» **What is being asked**
Your task is to filter the data below down to the lines holding "computer".

» **Material for this exercise**
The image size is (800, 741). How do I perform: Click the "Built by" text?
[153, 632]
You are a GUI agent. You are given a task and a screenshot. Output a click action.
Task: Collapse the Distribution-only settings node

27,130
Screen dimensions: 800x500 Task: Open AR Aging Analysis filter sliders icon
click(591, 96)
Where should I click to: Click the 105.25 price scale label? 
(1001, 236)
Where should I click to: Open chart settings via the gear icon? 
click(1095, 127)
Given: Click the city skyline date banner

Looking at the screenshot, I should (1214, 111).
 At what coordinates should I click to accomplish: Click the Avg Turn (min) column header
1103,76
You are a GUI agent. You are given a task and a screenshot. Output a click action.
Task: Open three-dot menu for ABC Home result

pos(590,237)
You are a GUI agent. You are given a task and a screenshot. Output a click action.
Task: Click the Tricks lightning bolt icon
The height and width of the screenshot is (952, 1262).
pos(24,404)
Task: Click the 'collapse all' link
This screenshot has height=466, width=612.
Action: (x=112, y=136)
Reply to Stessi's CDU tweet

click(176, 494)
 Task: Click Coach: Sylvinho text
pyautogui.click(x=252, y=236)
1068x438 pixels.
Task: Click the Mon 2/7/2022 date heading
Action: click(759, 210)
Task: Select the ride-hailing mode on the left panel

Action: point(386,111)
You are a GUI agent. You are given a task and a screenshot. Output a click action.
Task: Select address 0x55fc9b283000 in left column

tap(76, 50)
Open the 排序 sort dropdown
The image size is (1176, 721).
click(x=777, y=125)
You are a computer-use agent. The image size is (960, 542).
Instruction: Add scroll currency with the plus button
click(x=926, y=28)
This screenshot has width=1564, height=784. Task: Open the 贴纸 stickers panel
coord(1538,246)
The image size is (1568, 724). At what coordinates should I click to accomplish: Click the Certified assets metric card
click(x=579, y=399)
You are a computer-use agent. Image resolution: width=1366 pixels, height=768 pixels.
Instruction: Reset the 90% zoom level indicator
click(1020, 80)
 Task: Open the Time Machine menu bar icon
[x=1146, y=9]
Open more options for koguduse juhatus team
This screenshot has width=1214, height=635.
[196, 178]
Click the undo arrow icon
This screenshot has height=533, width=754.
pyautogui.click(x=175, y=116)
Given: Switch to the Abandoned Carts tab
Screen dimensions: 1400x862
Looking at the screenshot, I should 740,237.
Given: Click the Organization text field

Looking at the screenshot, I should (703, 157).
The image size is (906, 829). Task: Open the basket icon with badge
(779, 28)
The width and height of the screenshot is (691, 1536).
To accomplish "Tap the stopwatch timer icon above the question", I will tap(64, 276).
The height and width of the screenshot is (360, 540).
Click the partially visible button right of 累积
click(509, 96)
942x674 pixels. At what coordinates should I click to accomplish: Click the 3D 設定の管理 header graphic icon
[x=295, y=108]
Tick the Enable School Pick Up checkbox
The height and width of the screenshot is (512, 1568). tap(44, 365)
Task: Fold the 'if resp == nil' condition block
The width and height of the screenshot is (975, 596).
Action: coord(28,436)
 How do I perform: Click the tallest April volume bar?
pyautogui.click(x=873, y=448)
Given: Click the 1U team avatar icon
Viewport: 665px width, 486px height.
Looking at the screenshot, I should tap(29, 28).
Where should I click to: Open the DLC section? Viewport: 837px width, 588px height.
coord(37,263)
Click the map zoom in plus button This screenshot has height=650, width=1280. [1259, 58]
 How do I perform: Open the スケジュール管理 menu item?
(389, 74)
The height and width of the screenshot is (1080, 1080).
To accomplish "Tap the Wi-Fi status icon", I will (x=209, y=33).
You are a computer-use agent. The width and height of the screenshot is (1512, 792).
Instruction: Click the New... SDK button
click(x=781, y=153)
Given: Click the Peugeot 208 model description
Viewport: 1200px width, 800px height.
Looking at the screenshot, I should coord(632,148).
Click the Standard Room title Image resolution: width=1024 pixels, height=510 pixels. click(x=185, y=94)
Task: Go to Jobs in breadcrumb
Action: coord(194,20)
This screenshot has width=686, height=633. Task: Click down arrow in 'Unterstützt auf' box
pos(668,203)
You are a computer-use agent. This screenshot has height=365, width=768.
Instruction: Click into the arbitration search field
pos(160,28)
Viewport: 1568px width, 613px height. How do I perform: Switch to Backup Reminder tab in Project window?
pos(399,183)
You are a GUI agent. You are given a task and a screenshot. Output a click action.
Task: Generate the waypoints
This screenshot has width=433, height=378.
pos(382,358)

» **Task solution**
You are a computer-use agent. The image size is (960, 542).
You are a computer-use agent. Image resolution: width=1366 pixels, height=768 pixels.
You are a computer-use agent. The width and height of the screenshot is (1512, 792).
You are a computer-use agent. This screenshot has height=365, width=768.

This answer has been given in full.